Inquinamento e infertilità maschile

Nel documento stilato dall’Organizzazione per la Cooperazione e lo Sviluppo Economico (OCSE) vengono analizzati diversi modelli per identificare i potenziali impatti ambientali delle attuali tendenze demografiche ed economiche in assenza di politiche votate al ridimensionamento dell’inquinamento ambientale e dello sfruttamento delle risorse naturali.

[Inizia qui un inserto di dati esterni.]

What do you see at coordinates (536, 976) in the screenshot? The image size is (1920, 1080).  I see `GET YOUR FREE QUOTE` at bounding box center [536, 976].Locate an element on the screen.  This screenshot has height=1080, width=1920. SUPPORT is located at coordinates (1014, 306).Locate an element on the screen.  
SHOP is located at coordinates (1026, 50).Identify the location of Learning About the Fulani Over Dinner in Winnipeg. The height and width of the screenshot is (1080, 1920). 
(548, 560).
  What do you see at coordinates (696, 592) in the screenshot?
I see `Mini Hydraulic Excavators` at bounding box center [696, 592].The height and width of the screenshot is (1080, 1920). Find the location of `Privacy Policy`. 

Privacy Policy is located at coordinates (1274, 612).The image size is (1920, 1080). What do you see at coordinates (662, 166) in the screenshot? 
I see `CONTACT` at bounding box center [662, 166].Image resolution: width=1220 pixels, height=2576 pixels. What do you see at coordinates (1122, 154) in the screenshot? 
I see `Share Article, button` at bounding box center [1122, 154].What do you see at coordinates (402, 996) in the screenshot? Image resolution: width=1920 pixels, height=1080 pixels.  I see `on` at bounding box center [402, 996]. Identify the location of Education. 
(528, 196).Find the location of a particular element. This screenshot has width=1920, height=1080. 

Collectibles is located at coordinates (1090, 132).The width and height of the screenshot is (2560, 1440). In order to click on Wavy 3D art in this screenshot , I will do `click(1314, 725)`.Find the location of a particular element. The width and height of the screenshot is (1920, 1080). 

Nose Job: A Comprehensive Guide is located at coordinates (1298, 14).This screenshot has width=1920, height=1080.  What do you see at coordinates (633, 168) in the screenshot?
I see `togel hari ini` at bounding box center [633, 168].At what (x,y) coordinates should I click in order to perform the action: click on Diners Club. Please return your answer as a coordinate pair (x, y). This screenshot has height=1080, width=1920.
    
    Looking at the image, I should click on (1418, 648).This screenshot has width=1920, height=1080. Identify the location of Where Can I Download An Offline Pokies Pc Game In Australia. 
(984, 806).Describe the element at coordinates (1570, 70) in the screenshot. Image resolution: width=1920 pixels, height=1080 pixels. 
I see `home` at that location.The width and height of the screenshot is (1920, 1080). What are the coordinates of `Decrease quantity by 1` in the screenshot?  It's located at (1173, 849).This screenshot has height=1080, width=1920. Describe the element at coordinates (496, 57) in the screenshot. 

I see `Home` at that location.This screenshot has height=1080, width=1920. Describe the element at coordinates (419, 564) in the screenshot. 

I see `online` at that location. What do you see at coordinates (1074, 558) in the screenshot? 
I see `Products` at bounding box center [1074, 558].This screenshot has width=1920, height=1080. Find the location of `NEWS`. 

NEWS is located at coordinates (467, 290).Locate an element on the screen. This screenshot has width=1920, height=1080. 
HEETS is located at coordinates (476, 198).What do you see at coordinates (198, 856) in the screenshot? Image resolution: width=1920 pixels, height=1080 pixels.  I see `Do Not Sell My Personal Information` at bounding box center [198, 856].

Il corrente modello di crescita e la gestione inadeguata delle risorse porterebbero, difatti, ad un serio rischio di compromissione dello sviluppo dell’umanità.

L’analisi si concentra su 4 diversi ambiti:

  • i cambiamenti climatici dovuti all’utilizzo degli idrocarburi fossili (petrolio e derivati, carbone) come fonte energetica;
  • la biodiversità;
  • le risorse idriche;
  • gli impatti dell’inquinamento sulla salute umana.

L’OCSE ha stimato che nell’Unione Europea l’inquinamento atmosferico sia responsabile di circa 600.000 morti premature e, contestualmente, di un significativo aumento di malattie soprattutto respiratorie (come asma, bronchiti, broncopneumopatie cronico-ostruttive, tumori polmonari). Nello stesso documento viene inoltre riconosciuto il ruolo dell’inquinamento atmosferico nell’infertilità sia maschile che femminile.

La continua esposizione a sostanze inquinanti nocive, quindi, oltre ad avere ripercussioni sulla salute in generale, può essere causa di danni al sistema riproduttivo sia negli uomini che nelle donne.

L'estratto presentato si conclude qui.